--- Available data ---

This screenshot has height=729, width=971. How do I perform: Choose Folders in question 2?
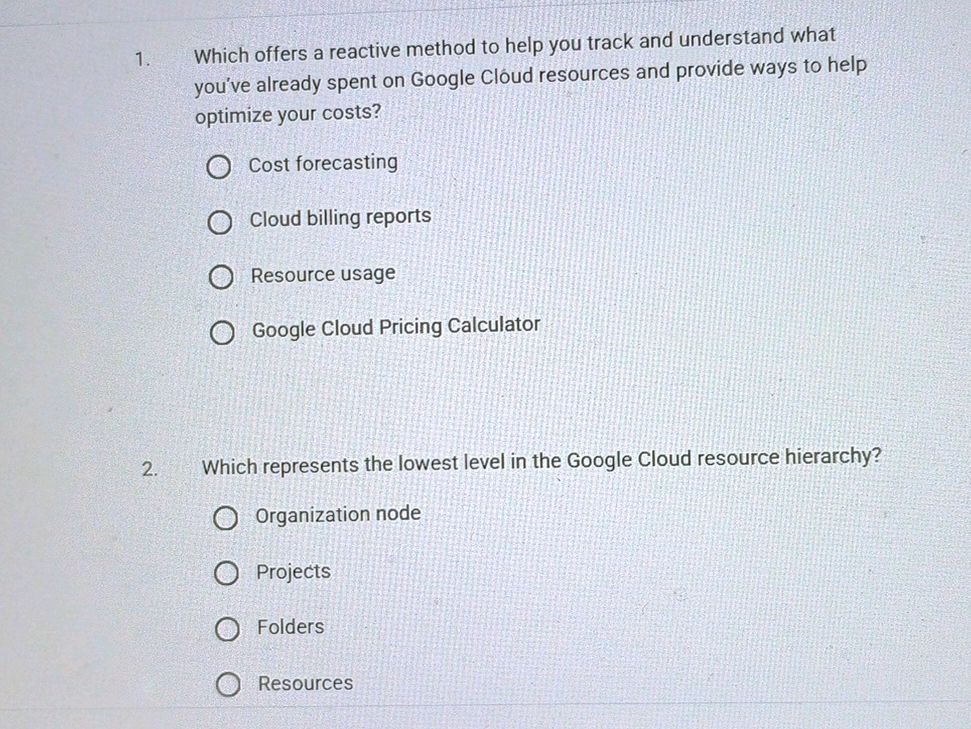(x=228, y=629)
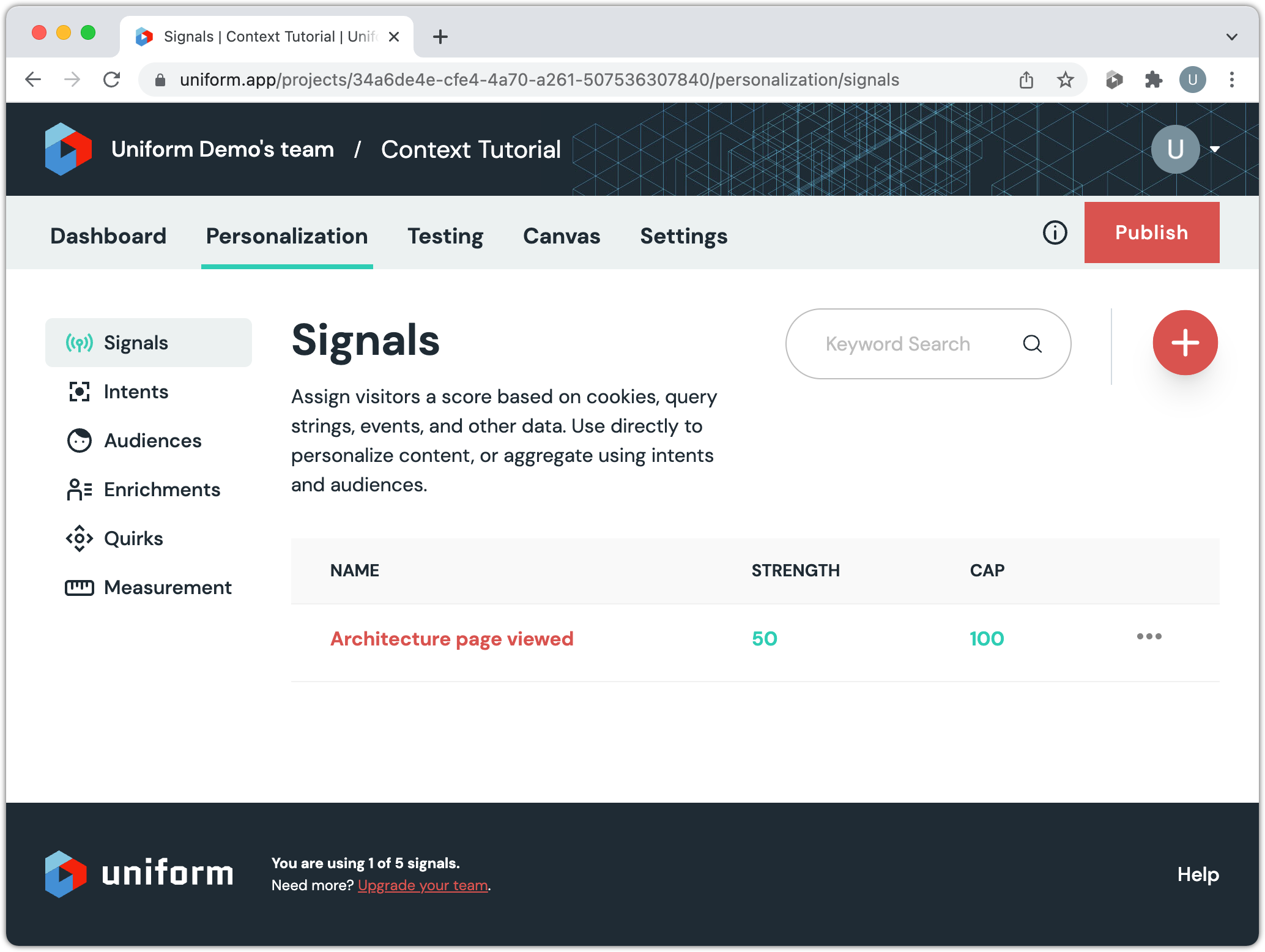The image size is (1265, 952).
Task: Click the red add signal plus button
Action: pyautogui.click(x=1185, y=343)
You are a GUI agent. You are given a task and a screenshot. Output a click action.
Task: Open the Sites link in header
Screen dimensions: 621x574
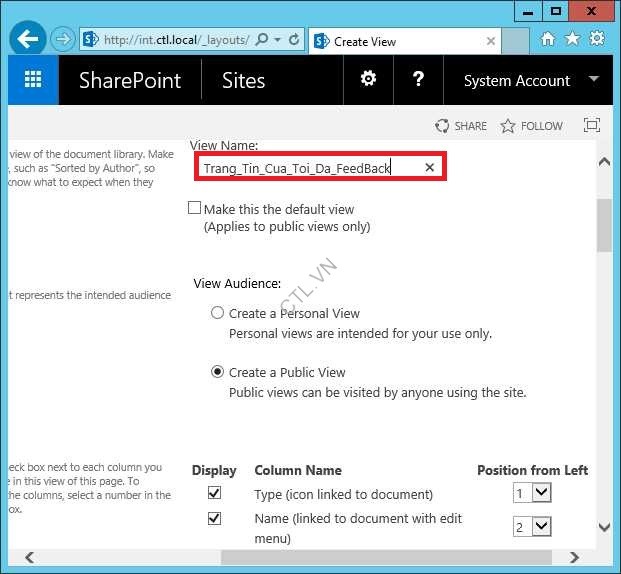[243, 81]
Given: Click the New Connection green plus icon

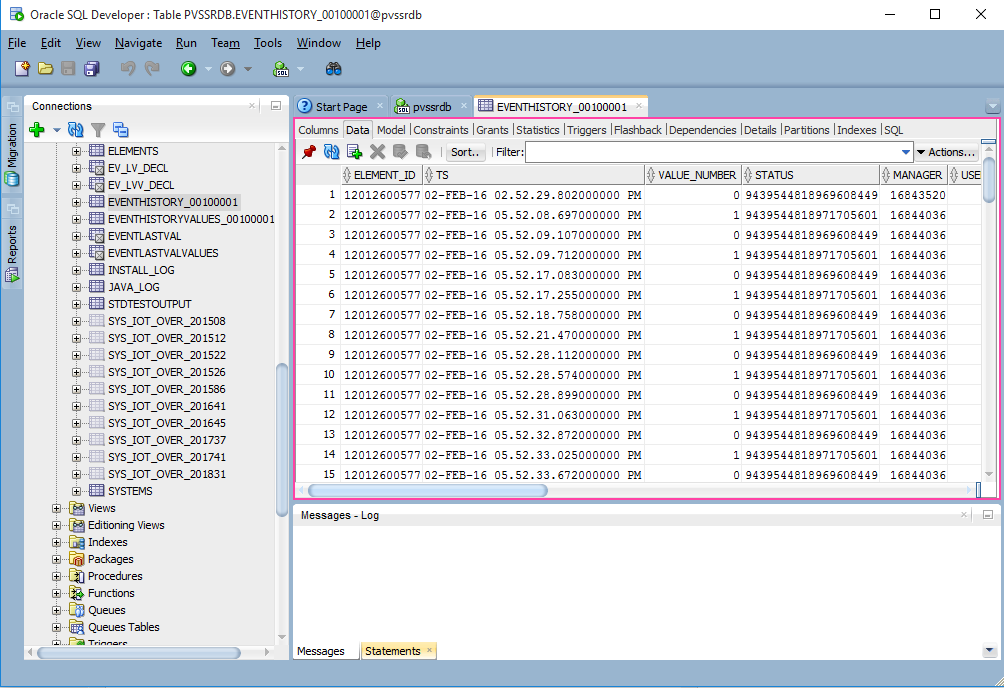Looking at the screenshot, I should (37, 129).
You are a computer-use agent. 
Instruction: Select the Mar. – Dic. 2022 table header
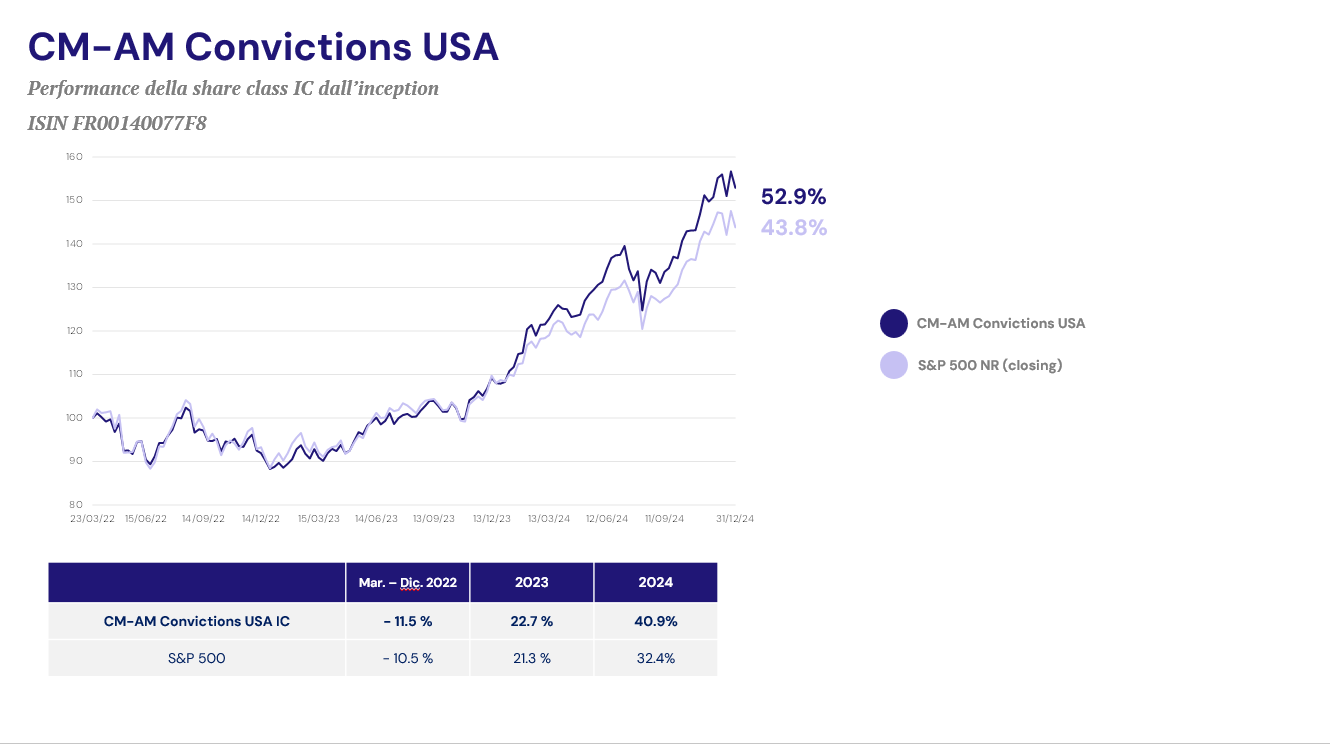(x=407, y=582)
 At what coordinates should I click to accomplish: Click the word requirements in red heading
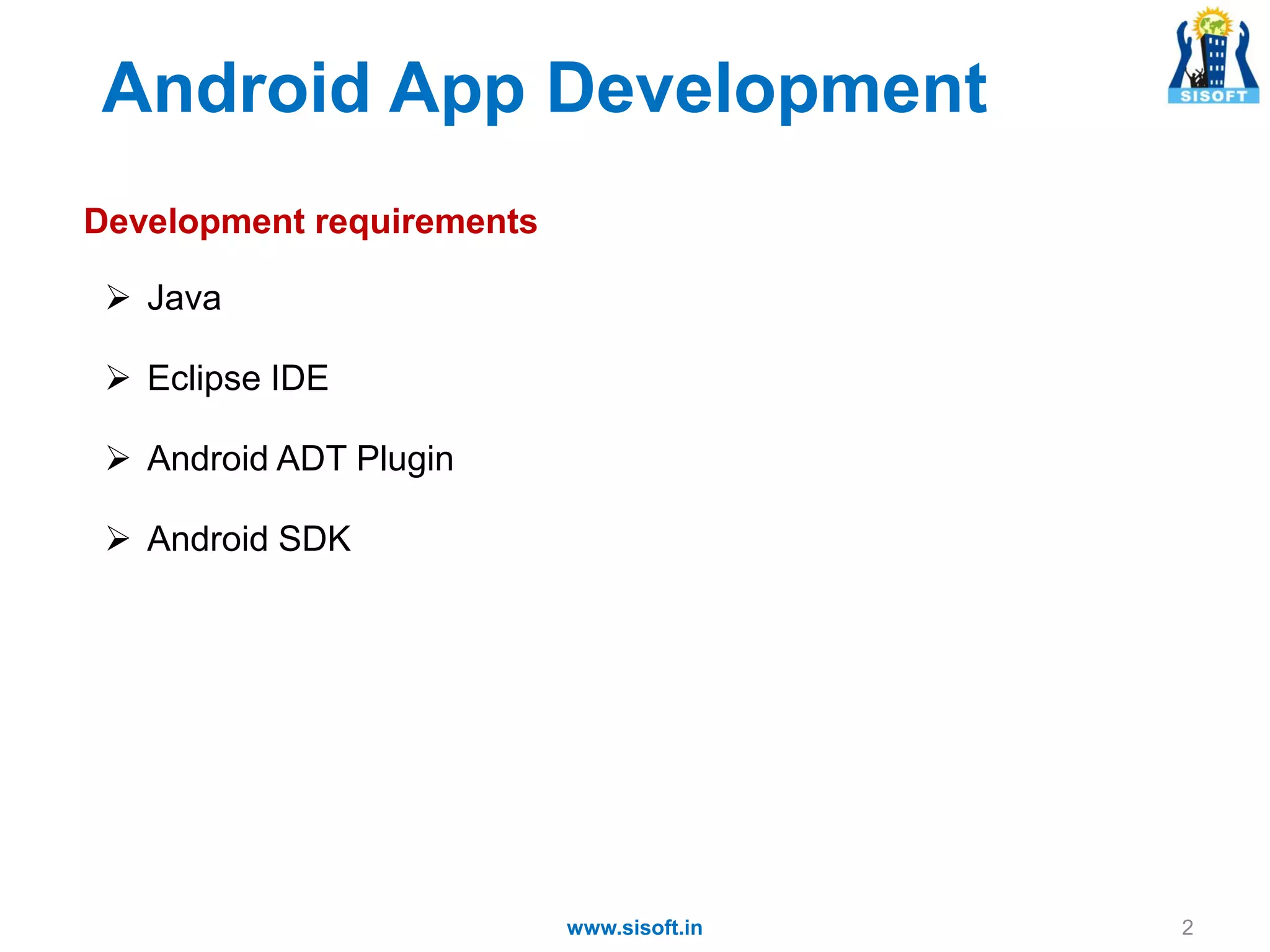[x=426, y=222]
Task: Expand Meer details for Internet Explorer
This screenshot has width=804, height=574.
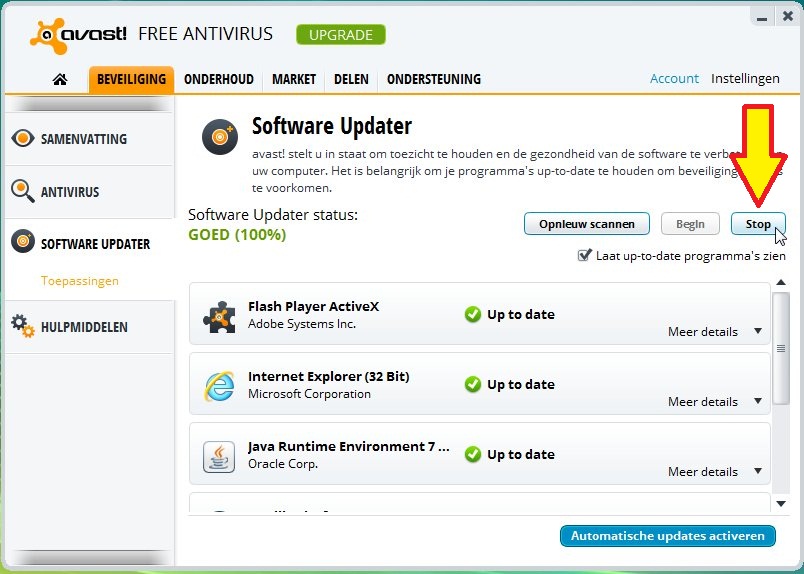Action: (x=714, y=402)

---

_Written request_
Write out every one of the rows above exactly as they appear, leaving the pictures out of your answer.

_Exercise result_
This screenshot has height=729, width=971. How do I perform: Choose Folders in question 2?
(x=228, y=629)
The image size is (1265, 952).
Task: Click the red add signal plus button
Action: pyautogui.click(x=1185, y=343)
You are a GUI agent. You are given a task and a screenshot. Output a click action.
Task: Open the Sites link in header
Screen dimensions: 621x574
[243, 81]
Given: Click the New Connection green plus icon

Looking at the screenshot, I should (37, 129).
You are a computer-use agent. 
Instruction: Select the Mar. – Dic. 2022 table header
(x=407, y=582)
 At what coordinates should I click to accomplish: Click the word requirements in red heading
[x=426, y=222]
Task: Expand Meer details for Internet Explorer
This screenshot has width=804, height=574.
Action: (x=714, y=402)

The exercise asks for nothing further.